*** Block opens ***

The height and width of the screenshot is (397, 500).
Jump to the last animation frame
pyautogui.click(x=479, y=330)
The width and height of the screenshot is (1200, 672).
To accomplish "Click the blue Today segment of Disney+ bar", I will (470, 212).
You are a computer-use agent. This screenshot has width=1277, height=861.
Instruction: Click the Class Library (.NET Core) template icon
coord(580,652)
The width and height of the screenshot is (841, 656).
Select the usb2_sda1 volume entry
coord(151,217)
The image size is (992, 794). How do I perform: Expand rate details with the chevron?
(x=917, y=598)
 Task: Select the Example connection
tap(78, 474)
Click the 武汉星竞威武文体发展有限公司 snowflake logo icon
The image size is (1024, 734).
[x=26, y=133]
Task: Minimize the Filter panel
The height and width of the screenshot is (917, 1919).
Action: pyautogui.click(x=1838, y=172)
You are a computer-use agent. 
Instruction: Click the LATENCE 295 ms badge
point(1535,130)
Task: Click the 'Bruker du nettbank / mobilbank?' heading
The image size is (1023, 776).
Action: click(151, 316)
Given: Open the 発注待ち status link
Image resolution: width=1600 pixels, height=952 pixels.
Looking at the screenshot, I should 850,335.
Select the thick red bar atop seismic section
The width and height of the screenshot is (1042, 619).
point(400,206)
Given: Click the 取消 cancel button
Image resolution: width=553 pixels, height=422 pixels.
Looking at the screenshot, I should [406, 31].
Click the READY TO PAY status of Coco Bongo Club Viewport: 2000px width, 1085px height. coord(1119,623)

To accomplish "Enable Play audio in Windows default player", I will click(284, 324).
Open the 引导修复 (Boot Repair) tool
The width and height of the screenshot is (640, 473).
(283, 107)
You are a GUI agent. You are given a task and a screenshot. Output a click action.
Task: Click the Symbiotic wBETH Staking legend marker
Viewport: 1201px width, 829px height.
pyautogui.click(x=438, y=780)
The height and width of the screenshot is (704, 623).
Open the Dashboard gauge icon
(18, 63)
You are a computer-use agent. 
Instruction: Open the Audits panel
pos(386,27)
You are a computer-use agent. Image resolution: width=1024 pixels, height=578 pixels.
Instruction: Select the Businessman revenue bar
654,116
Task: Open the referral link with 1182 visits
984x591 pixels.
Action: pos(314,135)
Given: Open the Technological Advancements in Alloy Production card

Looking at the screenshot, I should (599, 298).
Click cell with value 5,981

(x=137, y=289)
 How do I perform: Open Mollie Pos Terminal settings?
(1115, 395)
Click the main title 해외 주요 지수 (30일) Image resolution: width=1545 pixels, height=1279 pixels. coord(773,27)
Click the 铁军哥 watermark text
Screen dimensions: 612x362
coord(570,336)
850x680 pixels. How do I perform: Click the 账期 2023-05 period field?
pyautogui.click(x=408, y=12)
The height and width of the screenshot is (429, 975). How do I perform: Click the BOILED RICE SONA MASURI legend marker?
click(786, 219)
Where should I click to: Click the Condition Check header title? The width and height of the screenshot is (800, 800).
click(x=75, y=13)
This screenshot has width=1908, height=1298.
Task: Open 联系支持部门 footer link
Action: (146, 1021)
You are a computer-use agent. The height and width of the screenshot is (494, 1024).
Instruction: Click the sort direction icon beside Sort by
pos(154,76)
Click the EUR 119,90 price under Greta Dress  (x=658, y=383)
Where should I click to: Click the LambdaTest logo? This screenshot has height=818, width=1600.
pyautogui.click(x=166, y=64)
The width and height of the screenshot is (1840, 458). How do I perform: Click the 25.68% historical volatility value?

*** Block closes ***

YOUR ASSIGNMENT: Please copy out each line of the material that contains the string "computer".

RESPONSE AREA:
You are a computer-use agent. This screenshot has width=1277, height=861.
You are a computer-use agent. 
You are a computer-use agent. 
You are a computer-use agent. Image resolution: width=1024 pixels, height=578 pixels.
You are a computer-use agent. The height and width of the screenshot is (494, 1024).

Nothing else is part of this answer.